Casablanca Finance City, premier hub africain

Cinq ans seulement après son démarrage, la place financière marocaine, Casablanca Finance City (CFC), s’est imposée comme premier hub africain, écrit l’hebdomadaire international «Jeune Afrique».

Calquée sur des hubs financiers comme la City de Londres ou Dubai International Financial Centre (DIFC), CFC a fait ses preuves, affirme l’hebdomadaire en relevant que la place casablancaise séduit par sa batterie d’incitations fiscales et par le positionnement stratégique du Maroc comme nouveau tremplin pour les marchés africains.

Ayant intégré le Global Financial Centres Index en 2014, CFC n’a cessé d’avancer dans le classement et est devenue 35ème dans la dernière mise à jour, alors que Johannesburg est relégué au 48ème rang, fait remarquer la publication dans son dernier numéro.

La place financière casablancaise ne se repose pas pour autant sur ses lauriers puisqu’elle «vise encore plus haut», a-t-elle observé.

«Notre ambition est d’atteindre, à l’horizon 2025, une communauté d’affaires de 500 membres», a fait savoir à cet égard Saïd Ibrahimi, président de Casablanca Finance City Authority (CFCA), cité par le magazine.
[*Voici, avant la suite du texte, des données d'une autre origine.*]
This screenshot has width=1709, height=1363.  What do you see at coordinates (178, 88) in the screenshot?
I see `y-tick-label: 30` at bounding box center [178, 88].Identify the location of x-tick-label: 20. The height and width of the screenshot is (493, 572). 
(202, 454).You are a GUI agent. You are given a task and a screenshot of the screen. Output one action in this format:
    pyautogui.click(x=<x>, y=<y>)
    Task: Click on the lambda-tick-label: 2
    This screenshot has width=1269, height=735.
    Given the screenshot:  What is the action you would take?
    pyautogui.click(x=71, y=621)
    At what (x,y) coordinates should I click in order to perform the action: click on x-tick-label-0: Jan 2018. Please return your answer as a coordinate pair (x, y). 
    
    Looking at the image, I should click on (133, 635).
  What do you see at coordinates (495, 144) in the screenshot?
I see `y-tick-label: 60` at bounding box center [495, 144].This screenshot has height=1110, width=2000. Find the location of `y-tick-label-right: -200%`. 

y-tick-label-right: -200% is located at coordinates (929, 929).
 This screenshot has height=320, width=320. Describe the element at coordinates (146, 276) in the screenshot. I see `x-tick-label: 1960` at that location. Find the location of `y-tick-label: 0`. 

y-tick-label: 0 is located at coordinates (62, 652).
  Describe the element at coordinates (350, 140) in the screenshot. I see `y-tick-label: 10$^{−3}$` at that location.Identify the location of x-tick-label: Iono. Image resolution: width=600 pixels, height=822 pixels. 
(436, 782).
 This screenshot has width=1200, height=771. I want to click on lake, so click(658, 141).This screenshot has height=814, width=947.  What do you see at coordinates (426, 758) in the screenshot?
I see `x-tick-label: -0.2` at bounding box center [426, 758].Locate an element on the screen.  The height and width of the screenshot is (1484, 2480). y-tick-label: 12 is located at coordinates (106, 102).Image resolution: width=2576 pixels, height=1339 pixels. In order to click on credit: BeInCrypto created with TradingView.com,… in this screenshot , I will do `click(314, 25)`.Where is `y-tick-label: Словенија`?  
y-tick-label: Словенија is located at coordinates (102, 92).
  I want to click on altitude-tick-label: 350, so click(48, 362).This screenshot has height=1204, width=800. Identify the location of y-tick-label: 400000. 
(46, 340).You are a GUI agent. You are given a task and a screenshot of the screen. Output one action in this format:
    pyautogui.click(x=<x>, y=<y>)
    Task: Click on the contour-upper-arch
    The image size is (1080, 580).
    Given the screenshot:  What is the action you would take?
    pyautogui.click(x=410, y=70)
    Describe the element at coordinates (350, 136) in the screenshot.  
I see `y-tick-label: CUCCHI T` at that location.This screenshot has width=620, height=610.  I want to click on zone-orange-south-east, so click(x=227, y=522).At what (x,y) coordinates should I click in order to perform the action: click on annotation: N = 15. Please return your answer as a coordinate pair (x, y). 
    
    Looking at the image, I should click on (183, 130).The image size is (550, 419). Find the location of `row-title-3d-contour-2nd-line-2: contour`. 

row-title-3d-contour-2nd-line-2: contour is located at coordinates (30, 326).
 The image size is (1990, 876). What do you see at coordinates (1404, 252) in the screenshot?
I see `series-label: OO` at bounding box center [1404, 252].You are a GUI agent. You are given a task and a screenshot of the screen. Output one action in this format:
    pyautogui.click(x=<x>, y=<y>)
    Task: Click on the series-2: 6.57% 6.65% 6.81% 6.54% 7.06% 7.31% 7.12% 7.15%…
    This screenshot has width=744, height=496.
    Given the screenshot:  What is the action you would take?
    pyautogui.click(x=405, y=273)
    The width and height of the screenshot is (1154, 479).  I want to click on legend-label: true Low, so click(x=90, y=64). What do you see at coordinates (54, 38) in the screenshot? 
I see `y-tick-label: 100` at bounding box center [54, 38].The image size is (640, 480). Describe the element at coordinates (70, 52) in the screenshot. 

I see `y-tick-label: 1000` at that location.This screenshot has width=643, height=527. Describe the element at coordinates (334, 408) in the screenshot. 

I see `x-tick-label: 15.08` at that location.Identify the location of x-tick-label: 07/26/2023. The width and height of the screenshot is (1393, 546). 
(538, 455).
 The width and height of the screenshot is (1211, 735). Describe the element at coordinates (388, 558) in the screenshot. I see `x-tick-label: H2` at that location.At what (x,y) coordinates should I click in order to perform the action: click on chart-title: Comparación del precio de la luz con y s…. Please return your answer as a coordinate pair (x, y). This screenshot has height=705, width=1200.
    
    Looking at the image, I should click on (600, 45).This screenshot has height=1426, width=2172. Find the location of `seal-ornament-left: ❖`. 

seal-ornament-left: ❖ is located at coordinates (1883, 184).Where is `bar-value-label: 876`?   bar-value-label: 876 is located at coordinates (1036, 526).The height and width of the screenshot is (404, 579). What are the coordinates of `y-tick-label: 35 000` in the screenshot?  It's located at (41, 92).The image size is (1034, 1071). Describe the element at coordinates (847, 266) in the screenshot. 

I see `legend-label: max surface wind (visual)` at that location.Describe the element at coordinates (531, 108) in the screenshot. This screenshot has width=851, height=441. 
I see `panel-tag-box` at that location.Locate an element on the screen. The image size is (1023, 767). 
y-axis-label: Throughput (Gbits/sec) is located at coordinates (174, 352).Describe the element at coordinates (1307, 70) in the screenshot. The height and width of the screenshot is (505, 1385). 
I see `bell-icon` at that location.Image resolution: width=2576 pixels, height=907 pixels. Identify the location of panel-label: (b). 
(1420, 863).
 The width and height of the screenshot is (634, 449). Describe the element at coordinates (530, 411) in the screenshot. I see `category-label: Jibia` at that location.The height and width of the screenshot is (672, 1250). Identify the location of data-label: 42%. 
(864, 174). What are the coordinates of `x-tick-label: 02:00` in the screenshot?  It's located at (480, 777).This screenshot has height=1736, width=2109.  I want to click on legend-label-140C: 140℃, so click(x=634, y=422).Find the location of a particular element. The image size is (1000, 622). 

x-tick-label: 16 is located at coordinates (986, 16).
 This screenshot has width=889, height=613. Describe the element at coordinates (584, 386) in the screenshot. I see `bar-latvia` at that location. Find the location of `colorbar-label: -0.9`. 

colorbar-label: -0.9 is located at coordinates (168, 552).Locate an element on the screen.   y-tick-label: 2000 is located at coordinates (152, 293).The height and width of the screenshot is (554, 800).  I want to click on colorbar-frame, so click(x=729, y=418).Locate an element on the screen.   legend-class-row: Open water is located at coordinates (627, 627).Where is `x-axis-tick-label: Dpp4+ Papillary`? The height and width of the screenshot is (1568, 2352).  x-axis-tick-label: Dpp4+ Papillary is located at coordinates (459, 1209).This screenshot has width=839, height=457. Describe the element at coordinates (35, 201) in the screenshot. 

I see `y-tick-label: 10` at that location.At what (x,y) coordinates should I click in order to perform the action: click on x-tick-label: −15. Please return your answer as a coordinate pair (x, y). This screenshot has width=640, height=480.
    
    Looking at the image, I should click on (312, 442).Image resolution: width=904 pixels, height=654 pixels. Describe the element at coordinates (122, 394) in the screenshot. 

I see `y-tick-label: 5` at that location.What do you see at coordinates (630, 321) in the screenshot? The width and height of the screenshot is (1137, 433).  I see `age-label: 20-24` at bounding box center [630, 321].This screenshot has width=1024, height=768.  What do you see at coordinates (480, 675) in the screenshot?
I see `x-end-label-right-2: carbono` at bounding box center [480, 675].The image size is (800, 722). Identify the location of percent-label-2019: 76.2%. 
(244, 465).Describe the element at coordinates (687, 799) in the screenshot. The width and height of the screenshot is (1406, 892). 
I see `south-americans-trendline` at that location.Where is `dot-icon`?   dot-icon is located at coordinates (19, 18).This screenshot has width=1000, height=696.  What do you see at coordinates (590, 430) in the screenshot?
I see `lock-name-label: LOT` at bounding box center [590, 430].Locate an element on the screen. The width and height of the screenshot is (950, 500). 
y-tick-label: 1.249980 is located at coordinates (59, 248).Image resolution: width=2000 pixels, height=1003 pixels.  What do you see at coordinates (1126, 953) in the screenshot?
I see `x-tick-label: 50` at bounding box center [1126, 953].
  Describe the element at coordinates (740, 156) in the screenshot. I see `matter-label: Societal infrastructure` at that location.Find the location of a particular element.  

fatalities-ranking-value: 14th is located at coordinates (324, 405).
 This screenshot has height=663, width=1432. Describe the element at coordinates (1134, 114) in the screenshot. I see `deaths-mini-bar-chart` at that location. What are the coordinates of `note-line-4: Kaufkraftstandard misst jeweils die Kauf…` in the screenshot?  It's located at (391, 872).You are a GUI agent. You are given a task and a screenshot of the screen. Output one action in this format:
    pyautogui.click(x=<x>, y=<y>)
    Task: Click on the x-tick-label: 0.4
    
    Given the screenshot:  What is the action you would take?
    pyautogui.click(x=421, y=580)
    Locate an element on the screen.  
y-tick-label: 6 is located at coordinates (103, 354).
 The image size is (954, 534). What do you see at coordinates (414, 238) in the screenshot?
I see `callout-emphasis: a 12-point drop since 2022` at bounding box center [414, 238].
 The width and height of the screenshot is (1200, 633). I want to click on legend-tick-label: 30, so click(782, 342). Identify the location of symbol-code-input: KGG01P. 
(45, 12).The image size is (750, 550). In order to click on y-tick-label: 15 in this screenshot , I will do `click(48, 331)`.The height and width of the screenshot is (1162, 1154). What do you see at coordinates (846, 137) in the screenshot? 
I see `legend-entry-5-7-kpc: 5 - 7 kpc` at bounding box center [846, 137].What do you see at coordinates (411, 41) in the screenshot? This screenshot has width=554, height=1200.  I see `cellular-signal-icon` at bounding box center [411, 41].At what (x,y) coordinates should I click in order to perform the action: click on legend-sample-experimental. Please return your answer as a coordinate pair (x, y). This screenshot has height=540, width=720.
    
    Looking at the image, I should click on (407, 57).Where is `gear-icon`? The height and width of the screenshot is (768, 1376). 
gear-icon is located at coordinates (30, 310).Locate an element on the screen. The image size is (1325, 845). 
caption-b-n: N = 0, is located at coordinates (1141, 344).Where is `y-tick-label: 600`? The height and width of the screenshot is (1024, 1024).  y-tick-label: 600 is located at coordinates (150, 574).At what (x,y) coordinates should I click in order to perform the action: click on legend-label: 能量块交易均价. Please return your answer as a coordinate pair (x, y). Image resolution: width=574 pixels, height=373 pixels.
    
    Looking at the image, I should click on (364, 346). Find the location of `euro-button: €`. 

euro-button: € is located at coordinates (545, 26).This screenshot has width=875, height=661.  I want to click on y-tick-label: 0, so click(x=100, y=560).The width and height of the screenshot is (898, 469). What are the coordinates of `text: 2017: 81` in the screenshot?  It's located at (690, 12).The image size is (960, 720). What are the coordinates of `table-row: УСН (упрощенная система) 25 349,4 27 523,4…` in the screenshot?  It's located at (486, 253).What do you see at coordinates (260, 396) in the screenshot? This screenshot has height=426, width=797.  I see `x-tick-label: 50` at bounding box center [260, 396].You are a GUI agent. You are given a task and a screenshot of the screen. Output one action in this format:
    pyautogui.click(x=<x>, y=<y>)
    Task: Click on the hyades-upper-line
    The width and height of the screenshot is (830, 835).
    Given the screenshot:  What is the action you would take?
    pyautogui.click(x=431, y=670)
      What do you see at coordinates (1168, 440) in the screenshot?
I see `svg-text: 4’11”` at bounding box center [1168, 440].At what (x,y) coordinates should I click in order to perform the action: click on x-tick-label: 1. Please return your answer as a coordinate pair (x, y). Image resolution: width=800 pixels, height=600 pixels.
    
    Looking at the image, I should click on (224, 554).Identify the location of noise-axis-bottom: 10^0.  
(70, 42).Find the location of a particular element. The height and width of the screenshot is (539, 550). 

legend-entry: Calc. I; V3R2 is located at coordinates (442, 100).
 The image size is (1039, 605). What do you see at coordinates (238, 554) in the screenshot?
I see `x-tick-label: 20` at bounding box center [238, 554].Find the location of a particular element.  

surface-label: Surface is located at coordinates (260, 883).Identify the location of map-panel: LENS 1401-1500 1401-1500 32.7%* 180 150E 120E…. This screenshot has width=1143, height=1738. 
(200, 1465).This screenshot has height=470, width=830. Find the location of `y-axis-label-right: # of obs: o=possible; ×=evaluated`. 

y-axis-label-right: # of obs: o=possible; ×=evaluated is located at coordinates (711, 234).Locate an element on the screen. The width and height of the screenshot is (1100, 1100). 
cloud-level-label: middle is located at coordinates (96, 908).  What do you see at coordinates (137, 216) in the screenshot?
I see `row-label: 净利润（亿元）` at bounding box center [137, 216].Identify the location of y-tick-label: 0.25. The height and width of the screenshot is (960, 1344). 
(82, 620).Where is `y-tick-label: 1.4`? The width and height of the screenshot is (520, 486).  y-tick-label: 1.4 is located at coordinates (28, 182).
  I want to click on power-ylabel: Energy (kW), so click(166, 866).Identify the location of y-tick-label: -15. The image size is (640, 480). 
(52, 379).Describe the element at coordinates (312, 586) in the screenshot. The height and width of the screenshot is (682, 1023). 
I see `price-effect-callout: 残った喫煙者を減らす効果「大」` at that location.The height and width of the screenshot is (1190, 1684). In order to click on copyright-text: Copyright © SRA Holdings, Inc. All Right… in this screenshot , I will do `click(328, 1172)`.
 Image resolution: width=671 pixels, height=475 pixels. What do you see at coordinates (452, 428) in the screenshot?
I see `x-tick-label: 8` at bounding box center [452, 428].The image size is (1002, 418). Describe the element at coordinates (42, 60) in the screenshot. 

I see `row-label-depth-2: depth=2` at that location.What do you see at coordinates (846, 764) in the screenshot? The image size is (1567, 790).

Pour ce faire, l’instance gestionnaire n’a de cesse d’innover afin de faciliter le business aux investisseurs potentiels, affirme-t-il en rappelant que le dernier service offert consiste en la mise en place, fin septembre, du dispositif Taechir, qui permet de simplifier et d’accélérer le traitement des demandes d’autorisation de travail des expatriés des entreprises labellisées CFC.

«Ce nouveau guichet d’accueil, premier maillon du guichet unique CFC, vient compléter la panoplie d’incitations et de mesures d’accompagnement proposées», a expliqué M. Ibrahimi, notant que plus de 90 personnes ont bénéficié à ce jour de ce guichet où le délai de traitement est de vingt-quatre heures seulement.

CFC est également consciente de ses limites actuelles et s’active déjà pour les dépasser, souligne «Jeune Afrique» en relevant que la place casablancaise souffre par exemple d’une concurrence à l’intérieur même du pays, notamment de la part de la place financière offshore de Tanger.